Впрочем, история довольно своеобразно понимается ассирийскими мастерами. Они ищут в ней не достоверности, не исторической правды, но лишь образов, которые возвеличивают владыку и его приближенных. Стиль ассирийского повествования пышный, напыщенный, велеречивый, порою он отдает пустой риторикой. В надписях, прославляющих царя, он сравнивается то с бесстрашным пастырем, то с непобедимой волной, то с самцом, наступающим на выю сопернику. Утверждается, что он одним своим словом сокрушает горы и моря. Даются длинные перечни стран, покоренных им. В исторических рельефах действительность занимает художника лишь в той мере, в какой она имеет отношение к царю.

Мы видим бесконечные и однообразные батальные сцены с наступающим войском, быстрые колесницы, скачущих всадников и бегущие стройные шеренги, видим, как бесстрашные воины берут приступом крепость, взбираясь по канатным лестницам на крутые стены, видим, как другие воины на бурдюках переплывают бурные реки, как гонят бесчисленные отбитые стада и толпы пленных, — все это совершается во славу царя, все это проявление его силы и всемогущества. Изредка в рельефах изображается быт: везут лес для постройки хорсабадского дворца или огромного крылатого быка для дворцового портала. Порой представлены сцены лагерной жизни, но и тогда красной нитью проходит мысль, что все труды совершаются ради царя и воины готовятся к битве во славу владыки.

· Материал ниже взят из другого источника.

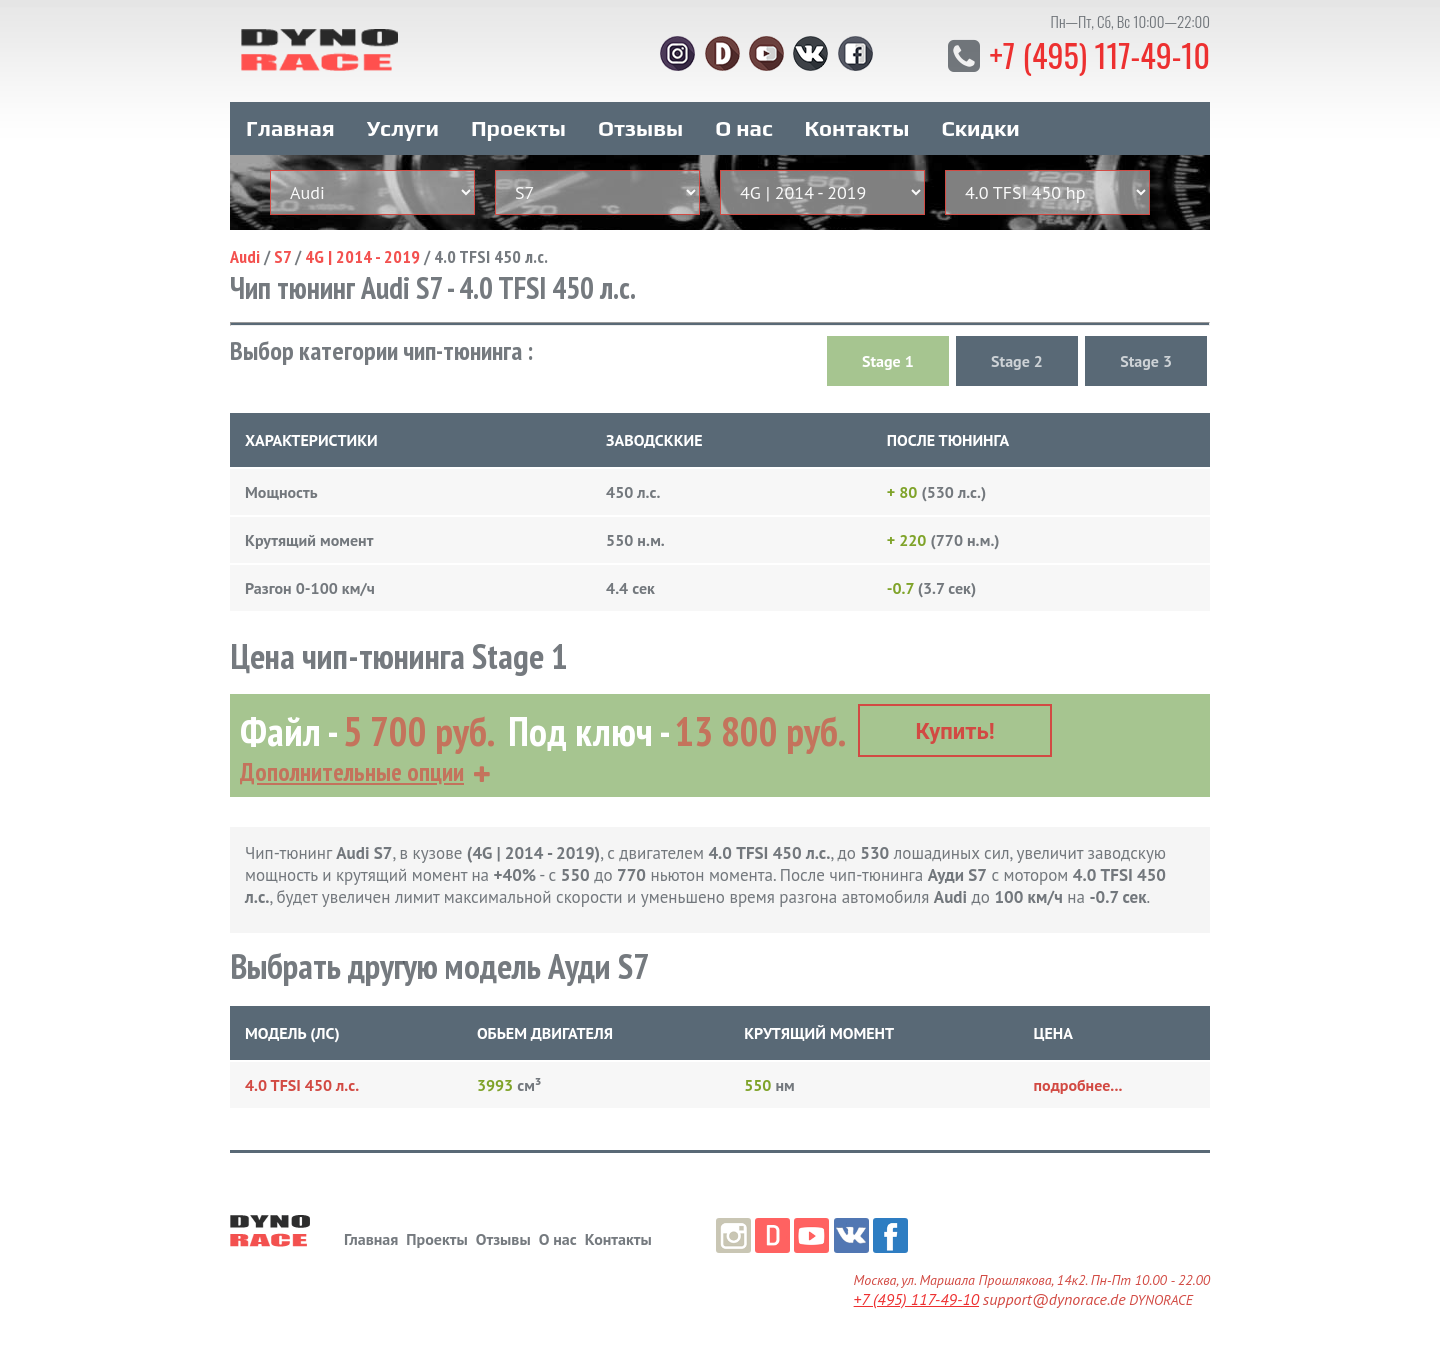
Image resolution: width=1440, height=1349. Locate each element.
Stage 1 (888, 361)
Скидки (981, 128)
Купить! (955, 731)
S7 (282, 256)
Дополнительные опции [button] (352, 772)
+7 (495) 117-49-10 (1099, 54)
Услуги (403, 128)
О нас (743, 128)
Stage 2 (1017, 361)
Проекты (518, 128)
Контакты (857, 128)
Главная (290, 128)
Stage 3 (1146, 361)
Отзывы (640, 128)
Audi (245, 256)
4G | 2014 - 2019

Естественно, что среди этих рельефов значительная часть была посвящена самой придворной жизни царя и его приближенных. В ней главное место занимают торжественные процессии и предстояния. Огромная, неуклюжая фигура царя восседает на троне, окруженная крылатыми бородатыми гениями и множеством вооруженных телохранителей с их угрожающе вздутой мускулатурой обнаженных рук и ног. Справа и слева к царю тянутся бесконечной лентой его данники, пленники со связанными руками, дикие инородцы, со всеми характерными признаками костюма, с богатыми приношениями из покоренных стран в руках. После одержанной победы царь предается пиршествам: он возлежит на пышном ложе в саду под тенистыми пальмами, слуги навевают на него прохладу опахалами, веселят его сердце игрою на арфе. Когда царь не выступает в поход, он тешится охотой на зверей: диких козлов, кабанов и львов. Охота уже давно потеряла тот жизненный смысл, который она имела в доисторическую эпоху. Зверей нарочно выпускали из клеток для потехи государя. Добыча доставалась ему едва ли не так ясе легко, как много позднее Тартарену, который охотился в Африке на льва, убежавшего из зверинца. В этих сценах охоты не было недостатка в велеречивом хвастовстве. В подражание легендарному Гильгамешу царь представлялся в единоборстве со львом и хватал его за ухо одною рукой.